In a sense, government paternalism is a softer, but no less dangerous, version of the tactics adopted with Louise O’Keeffe. In her case, successive governments actively used the threats of emotional distress and impoverishment through costs to deter her claim. Here, the argument is reversed: Government claims that its refusal of assistance is ‘for the victims’ own good’ – they are being spared the pain of court cases. Both approaches betray the Government’s assumption that wronged citizens have no right to seek justice in the courts, and that access to the legal system is – one way or another – in its sole gift. In any event, Survivors of Symphysiotomy are not insisting on litigation, on its inequalities or expense. Instead of an ex gratia scheme, they are asking for alternative dispute resolution. They want a statement of truth, access to relevant records, support in establishing their legal claims, and speedy settlement of those claims. Government is ignoring this demand, and so the courts- for all their failings – remain the only appropriate forum for pursuit of these cases.
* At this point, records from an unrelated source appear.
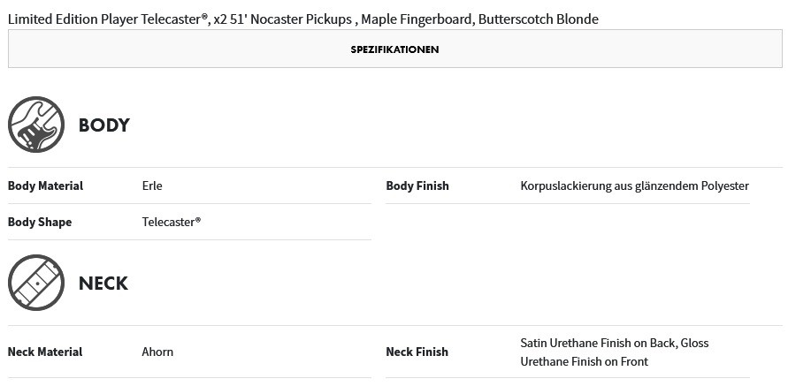This screenshot has height=386, width=788.
Task: Select Korpuslackierung aus glänzendem Polyester text
Action: pyautogui.click(x=635, y=185)
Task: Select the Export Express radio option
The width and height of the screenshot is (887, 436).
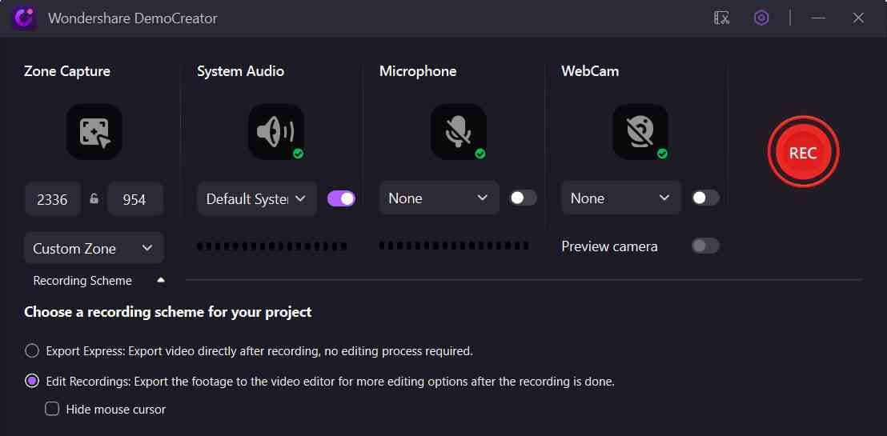Action: click(32, 350)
As a movement, Survivors of Symphysiotomy represents a watershed in the Irish approach to past institutional abuse. There is speculation that the O’Keeffe judgment may, in due course lead to new causes of action on foot of institutional abuse by non-state actors. When this issue is being debated, we should expect Government to work and rework its current tactic: opposing redress to litigation, while casting itself – in the language of concern and regret – as making up for the ills of the past. It will be important to listen to Survivors of Symphysiotomy then. Women who survived symphysiotomy are not relics of an ever-extending ‘past’. They are entitled to reject the ‘closure’ offered by the State, and to make live and wilful claims to justice in the present, on the present’s terms.
 The judgment in Kearney v McQuillan concerned a woman who had undergone a symphysiotomy after a caesarean section, and who did not present with the ‘foeto-pelvic disproporation’ which, in some medical views, might have justified the operation. Therefore, there is some need for additional litigation.